◆ **Excerpt to read**:
##########

Occasionally, when experimenting, you encounter a
solution that has far reaching positive effects. This dynamic air bleed is one
of those. Pretend we have 100 planes with dynamic bleed, and 100 without.
We would find greater incidence of overheated engines in the ones without. More
compression seal failures, more pinging, more flights with low coolant level,
etc etc. Your description of effects you experienced makes this clear....along
with all my years of measuring effects, testing concepts.
I think it's hard to appreciate just how
significant this is, because it's easy to get by, or just react to the problem
by taking it thru extra cooling cycles. Since we don't measure how effective a
solution is, we never realize a slight change can dramatically improve safety.
So "ok" solutions get transferred from plane to plane, when a "knock your socks
off" solution gets overlooked.

##########

◆ **Entries**:
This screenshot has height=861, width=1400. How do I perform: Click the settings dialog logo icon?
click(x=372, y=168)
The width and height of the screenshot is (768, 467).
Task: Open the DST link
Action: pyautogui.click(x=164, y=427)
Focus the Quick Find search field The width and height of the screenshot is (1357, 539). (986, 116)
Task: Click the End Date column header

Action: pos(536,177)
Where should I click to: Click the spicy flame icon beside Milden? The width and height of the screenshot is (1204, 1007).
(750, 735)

##########

◆ **Objectives**:
1. Name every problem that, according to the passage on dynamic air bleed, would occur more often in planes without it.
2. Lay out the listing from the line with "Task: Click the End Date column header" through the end of the listing as a Markdown table with the columns n and Line, skipping blank lines.

◆ **Answers to the problems**:
1.
- Overheated engines
- Compression seal failures
- Pinging
- Flights with low coolant level

2.
| n | Line |
|---|---|
| 1 | Task: Click the End Date column header |
| 2 | Action: pos(536,177) |
| 3 | Where should I click to: Click the spicy flame icon beside Milden? The width and height of the screenshot is (1204, 1007). |
| 4 | (750, 735) |